I found "Put Understanding First" to be an extremely interesting article and I started to wonder why the obvious is seemingly unknown to the public school system in the United States.  Why can't a student's education help him attain his own goals for college or career readiness?  Why can't teachers focus on what students need to know for a job instead of what they need to know for standardized tests.  In the process of trying to create and assess effective schools, our public education system has deviated so far from preparing students for what they need to know in life.

Wiggins and McTighe's analogy of comparing student learners to athletes or performers is apt.  If I think of students as performers or athletes then the three instructional practices start to make more sense.  DIrect instruction is necessary, but it should come chunked into accessible pieces.   A director would not explain all the dialogue, songs, blocking, and choreography for a musical intending to have a performance at the end of four weeks without even having a run-through of the show.  Just as a coach would not lecture her basketball players on the finer points of dribbling, setting a pick, passing, and shooting in a classroom setting with the goal of playing a game before the players have even set foot on the court.  I know these examples cannot be exactly compared to how subject content learning is transferred by students in order to take a final exam, but the three instructional practices outlined by Wiggins and McTighe can be applied to every scenario.  
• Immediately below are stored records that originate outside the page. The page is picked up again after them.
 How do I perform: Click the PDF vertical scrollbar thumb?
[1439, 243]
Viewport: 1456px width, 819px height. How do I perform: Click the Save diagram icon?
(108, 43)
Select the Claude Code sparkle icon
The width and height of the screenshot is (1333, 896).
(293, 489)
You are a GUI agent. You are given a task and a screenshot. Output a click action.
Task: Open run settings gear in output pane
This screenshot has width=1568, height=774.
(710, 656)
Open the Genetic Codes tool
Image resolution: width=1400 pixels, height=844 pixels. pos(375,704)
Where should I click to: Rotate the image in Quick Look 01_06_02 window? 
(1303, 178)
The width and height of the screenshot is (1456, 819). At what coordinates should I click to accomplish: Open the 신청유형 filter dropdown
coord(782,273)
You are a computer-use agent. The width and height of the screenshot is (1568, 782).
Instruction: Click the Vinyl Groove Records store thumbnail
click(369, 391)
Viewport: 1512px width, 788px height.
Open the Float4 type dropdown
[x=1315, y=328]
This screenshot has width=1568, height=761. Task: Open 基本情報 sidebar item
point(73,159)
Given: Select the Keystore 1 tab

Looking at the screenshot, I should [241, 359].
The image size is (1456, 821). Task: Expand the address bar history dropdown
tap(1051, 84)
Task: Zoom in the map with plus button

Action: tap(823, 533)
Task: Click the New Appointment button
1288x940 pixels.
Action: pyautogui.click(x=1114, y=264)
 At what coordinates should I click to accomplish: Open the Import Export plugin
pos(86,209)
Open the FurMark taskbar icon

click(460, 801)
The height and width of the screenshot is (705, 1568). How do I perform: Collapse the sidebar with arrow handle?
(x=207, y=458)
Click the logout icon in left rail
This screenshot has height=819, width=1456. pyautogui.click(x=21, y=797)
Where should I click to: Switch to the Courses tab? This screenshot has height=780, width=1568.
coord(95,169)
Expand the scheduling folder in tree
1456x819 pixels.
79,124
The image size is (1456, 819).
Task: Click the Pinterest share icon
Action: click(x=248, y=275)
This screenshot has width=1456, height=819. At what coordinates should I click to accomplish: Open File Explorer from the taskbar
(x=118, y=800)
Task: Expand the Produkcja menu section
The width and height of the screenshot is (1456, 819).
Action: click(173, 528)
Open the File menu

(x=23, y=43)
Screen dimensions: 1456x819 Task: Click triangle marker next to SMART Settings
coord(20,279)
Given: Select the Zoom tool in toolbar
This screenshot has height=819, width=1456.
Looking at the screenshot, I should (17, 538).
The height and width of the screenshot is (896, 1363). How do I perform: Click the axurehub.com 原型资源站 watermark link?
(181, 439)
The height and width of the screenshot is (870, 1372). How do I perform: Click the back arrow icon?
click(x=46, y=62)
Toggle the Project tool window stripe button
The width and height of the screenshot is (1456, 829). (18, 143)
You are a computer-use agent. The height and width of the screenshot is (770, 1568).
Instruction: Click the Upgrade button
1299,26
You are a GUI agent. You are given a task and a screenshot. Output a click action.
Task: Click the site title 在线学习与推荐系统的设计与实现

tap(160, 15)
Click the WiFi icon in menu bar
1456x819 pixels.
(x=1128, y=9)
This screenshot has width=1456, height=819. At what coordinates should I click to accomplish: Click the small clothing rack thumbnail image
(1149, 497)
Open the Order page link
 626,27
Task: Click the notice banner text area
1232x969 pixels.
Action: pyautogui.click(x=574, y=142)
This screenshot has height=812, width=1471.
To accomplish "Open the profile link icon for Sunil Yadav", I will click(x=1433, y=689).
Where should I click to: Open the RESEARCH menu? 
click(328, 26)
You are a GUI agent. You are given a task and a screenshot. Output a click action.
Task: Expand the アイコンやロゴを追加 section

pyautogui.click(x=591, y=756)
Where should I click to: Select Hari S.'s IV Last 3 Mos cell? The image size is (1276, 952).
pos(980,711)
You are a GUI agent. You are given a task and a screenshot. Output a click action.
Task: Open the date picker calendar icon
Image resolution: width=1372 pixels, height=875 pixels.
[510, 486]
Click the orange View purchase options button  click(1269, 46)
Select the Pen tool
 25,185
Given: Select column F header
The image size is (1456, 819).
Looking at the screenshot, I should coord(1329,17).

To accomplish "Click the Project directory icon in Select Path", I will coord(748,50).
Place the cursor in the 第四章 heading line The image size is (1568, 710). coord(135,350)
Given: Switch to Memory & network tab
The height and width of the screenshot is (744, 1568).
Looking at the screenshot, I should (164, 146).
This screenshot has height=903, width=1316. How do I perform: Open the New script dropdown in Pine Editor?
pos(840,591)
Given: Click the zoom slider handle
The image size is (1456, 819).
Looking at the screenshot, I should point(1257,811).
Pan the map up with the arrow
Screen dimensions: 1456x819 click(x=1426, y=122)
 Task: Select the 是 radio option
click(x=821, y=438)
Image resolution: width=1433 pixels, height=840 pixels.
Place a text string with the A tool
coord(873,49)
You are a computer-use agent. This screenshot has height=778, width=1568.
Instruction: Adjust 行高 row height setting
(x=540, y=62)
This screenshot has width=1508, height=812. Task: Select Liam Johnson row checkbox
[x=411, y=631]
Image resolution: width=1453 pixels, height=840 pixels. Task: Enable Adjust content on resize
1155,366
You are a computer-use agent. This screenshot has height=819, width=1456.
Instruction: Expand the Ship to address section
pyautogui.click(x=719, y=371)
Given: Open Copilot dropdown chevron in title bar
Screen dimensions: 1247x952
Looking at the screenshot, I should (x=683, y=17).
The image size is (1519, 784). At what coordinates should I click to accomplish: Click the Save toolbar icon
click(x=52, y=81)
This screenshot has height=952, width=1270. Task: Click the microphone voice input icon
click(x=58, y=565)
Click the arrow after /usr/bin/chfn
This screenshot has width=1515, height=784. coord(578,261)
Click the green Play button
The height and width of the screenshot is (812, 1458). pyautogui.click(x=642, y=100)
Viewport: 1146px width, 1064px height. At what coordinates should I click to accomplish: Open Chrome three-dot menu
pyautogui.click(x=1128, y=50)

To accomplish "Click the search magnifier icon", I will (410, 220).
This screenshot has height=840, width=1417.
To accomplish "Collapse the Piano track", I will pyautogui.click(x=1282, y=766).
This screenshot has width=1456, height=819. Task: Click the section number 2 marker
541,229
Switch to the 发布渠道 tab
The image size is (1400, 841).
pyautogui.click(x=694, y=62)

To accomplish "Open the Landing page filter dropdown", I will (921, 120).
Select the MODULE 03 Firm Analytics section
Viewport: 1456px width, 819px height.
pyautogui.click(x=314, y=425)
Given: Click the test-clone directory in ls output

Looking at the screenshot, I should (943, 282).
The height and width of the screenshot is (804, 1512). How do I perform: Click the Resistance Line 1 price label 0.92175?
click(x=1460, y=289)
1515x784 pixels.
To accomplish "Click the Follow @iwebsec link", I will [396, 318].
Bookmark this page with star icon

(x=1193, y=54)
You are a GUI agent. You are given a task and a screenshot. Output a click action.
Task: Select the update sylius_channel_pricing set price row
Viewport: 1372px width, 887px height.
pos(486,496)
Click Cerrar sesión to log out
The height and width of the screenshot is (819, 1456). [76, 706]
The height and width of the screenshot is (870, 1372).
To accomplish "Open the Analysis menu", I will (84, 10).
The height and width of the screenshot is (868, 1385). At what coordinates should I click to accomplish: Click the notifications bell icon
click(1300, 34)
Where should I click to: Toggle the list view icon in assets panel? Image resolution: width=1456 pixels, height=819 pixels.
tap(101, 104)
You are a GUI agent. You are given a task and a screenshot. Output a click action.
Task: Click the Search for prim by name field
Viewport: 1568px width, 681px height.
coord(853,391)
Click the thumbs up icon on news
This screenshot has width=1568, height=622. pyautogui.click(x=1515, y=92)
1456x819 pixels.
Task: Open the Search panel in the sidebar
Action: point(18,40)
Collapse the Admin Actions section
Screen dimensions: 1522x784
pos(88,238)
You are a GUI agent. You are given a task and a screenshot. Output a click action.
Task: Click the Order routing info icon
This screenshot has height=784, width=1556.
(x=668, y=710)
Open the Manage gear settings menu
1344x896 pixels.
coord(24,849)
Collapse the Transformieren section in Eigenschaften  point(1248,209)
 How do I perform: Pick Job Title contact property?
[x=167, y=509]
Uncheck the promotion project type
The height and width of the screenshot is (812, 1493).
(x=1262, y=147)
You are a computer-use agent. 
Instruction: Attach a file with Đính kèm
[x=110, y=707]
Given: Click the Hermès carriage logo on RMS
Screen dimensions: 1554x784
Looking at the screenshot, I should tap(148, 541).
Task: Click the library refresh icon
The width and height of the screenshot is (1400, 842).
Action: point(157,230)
Understanding that the application of direct instruction, facilitation, and coaching should not be linear, but cyclical helps me to understand how teaching in the classroom can be more effective.  As the article states, the very first thing kids usually ask is, "Why do we need to know this?", if the teacher engages her students in an activity that reveals examples of the need for content learning, then students will quickly understand the relevance of what is being taught in class.  This will increase engagement and understanding.  Increased rigor (appropriately introduced by the teacher) can follow as students begin to transfer content knowledge more and more easily.  In this manner, students will make meaning in chunks as they acquire the knowledge needed in order to complete the next task or assignment.  Students can then develop an understanding that what they have been learning is all part of a bigger picture- where their new knowledge needs to be applied in order to succeed on their own.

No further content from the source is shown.